# PROVIDED DATA start

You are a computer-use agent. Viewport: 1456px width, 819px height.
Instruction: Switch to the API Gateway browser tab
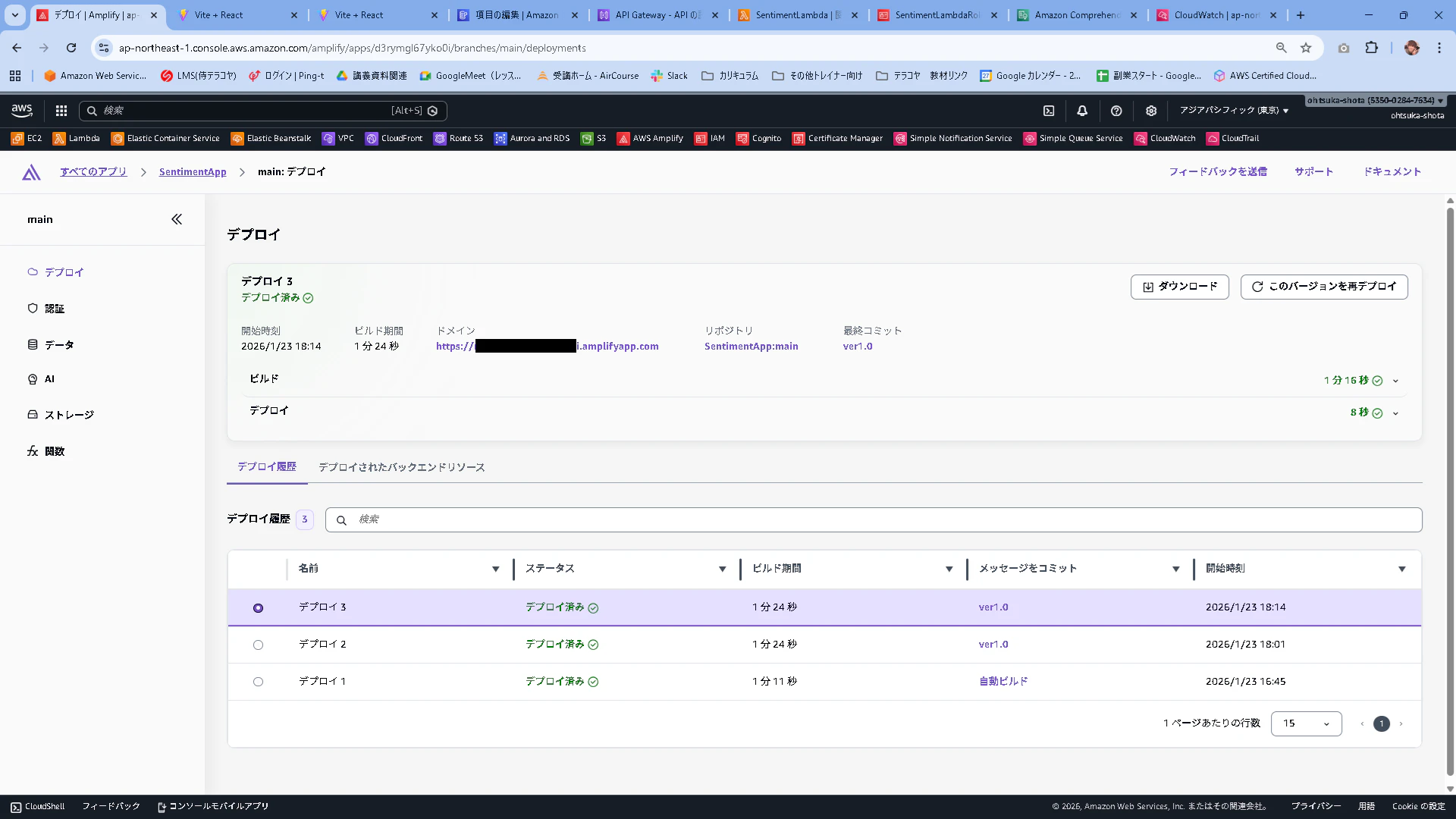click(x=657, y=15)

# PROVIDED DATA end
# PROVIDED DATA start

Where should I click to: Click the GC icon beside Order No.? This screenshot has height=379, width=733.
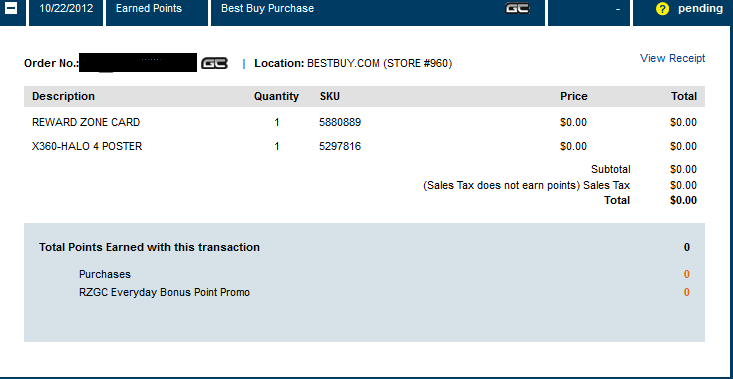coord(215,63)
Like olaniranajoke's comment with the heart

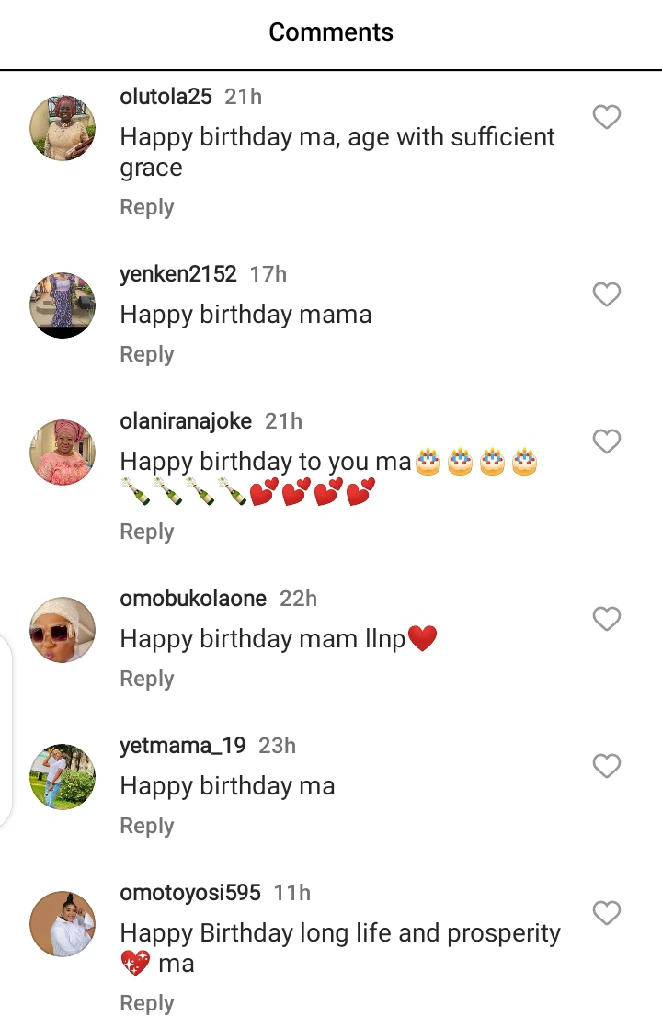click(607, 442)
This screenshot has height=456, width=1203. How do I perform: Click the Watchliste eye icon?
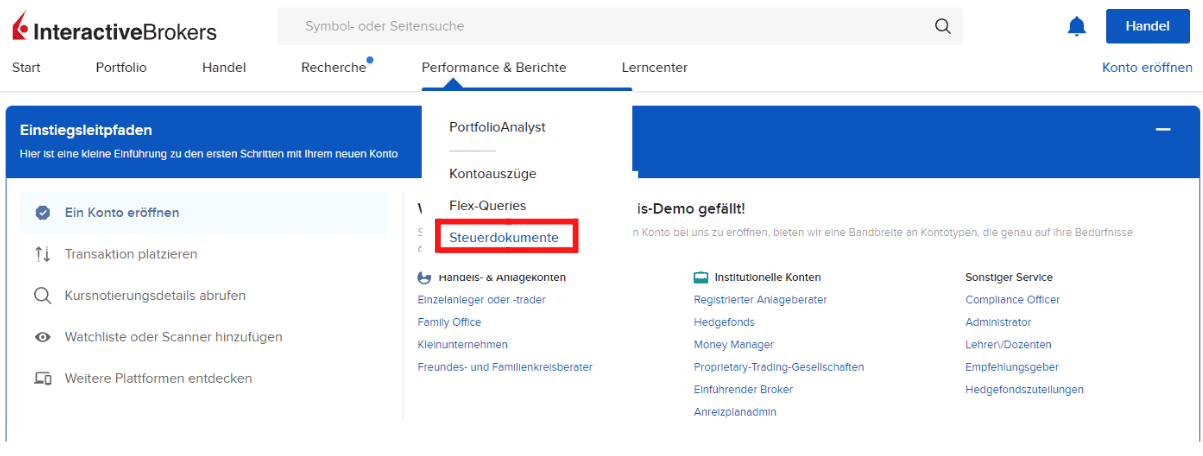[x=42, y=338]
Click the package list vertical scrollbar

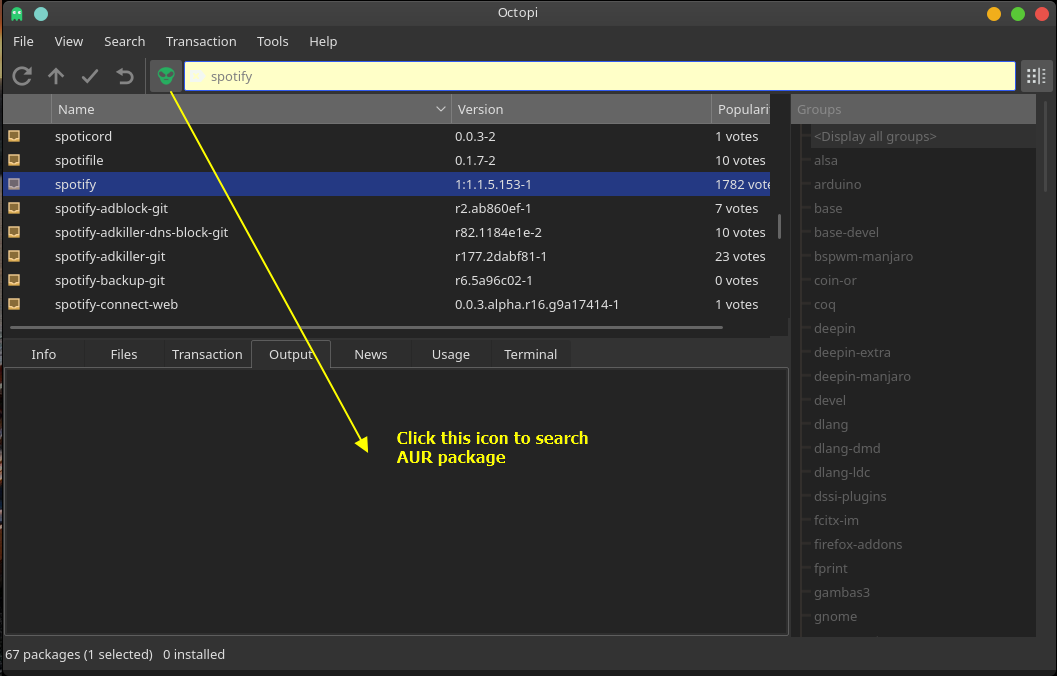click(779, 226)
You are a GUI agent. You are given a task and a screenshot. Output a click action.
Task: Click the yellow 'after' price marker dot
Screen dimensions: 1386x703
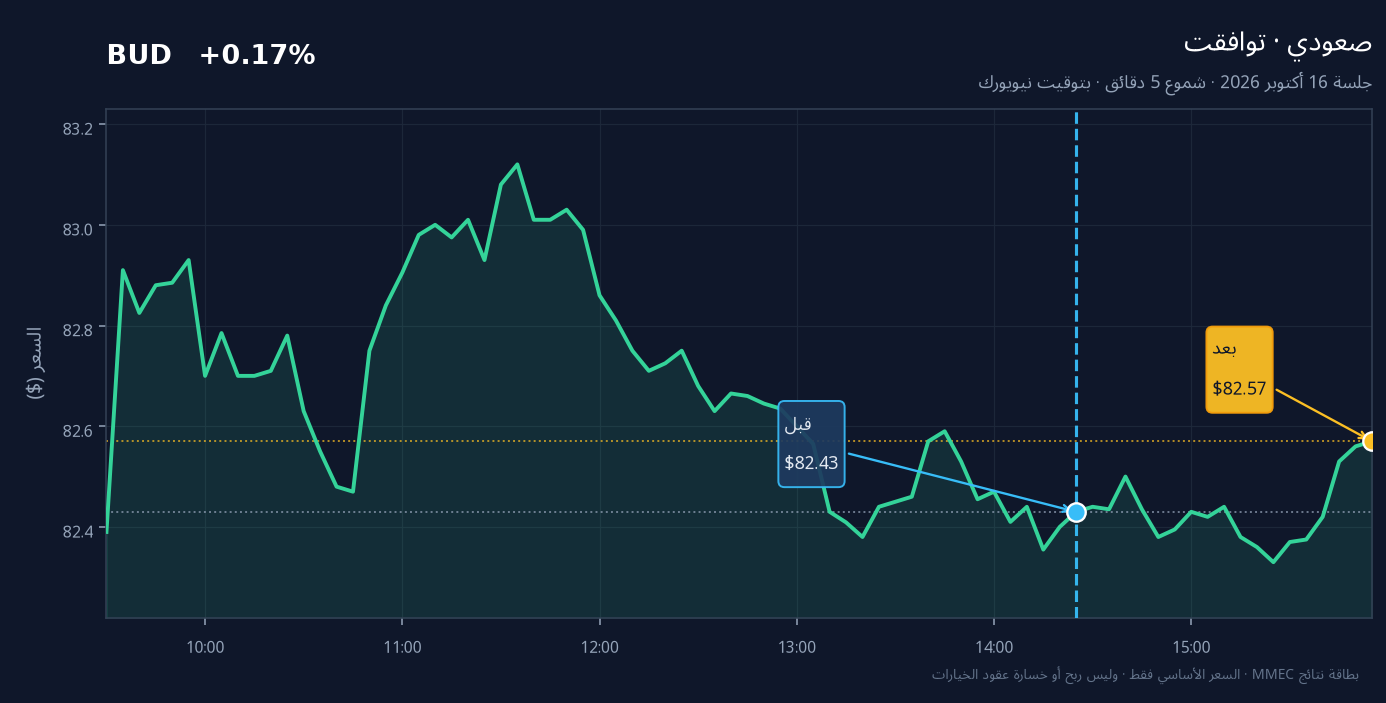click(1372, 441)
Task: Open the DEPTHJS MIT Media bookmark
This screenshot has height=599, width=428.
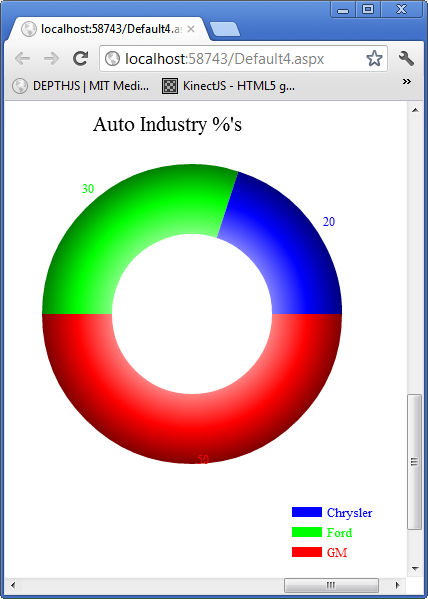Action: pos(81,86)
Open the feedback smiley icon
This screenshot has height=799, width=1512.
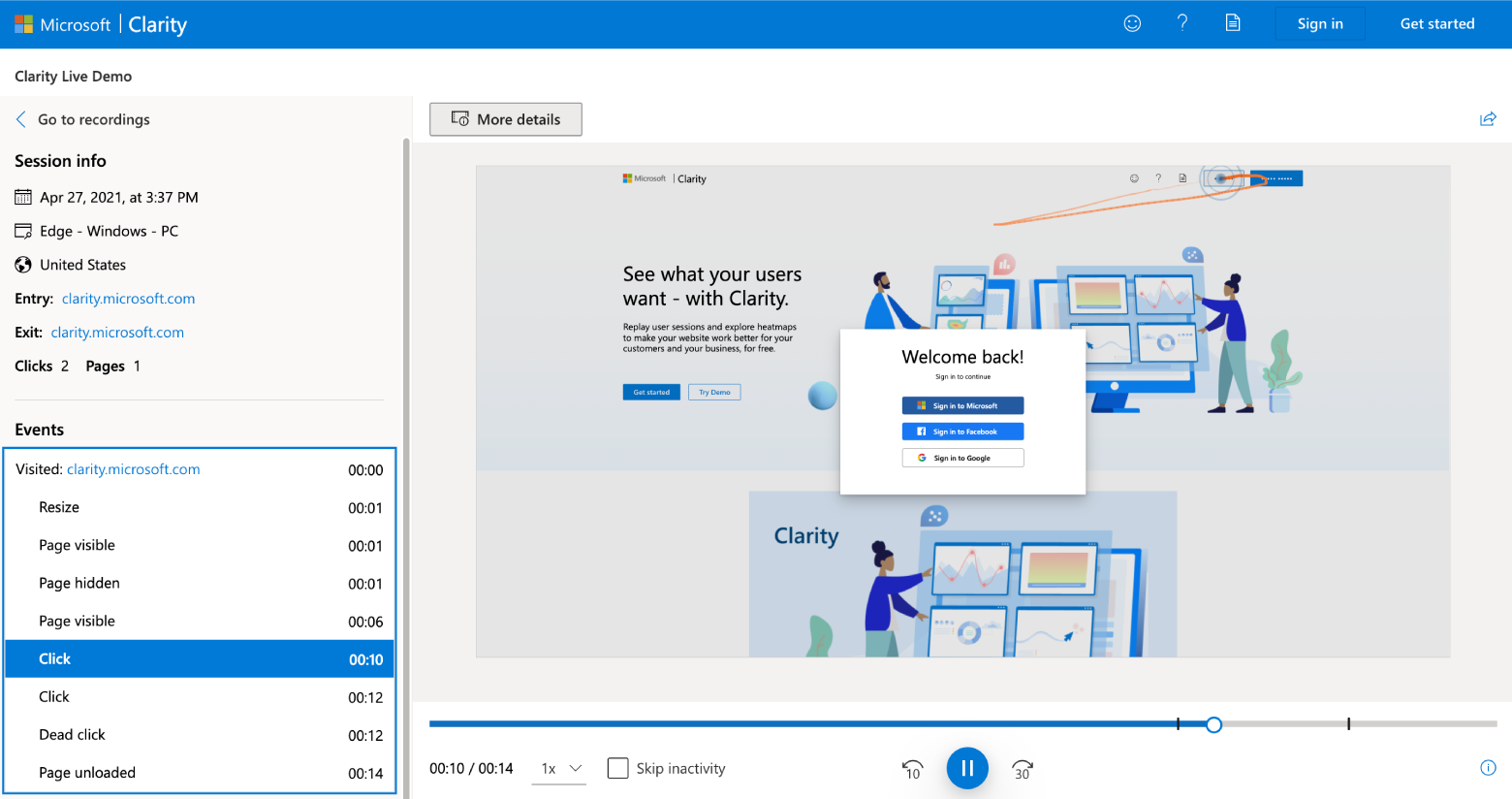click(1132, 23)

# PROVIDED DATA end

WHAT IS ASKED: Return the lines of the records starting with the line that contains "This screenshot has height=456, width=1203." and going on through the line that contains "Action: pos(81,86)", reproduced verbatim. Omit the pictures from your answer.

ANSWER TO THE TASK:
This screenshot has height=456, width=1203. How do I perform: Click the Watchliste eye icon?
[x=42, y=338]
Click the package list vertical scrollbar

click(779, 226)
You are a GUI agent. You are given a task and a screenshot. Output a click action.
Task: Click the yellow 'after' price marker dot
Screen dimensions: 1386x703
click(1372, 441)
Task: Open the DEPTHJS MIT Media bookmark
This screenshot has height=599, width=428.
Action: pos(81,86)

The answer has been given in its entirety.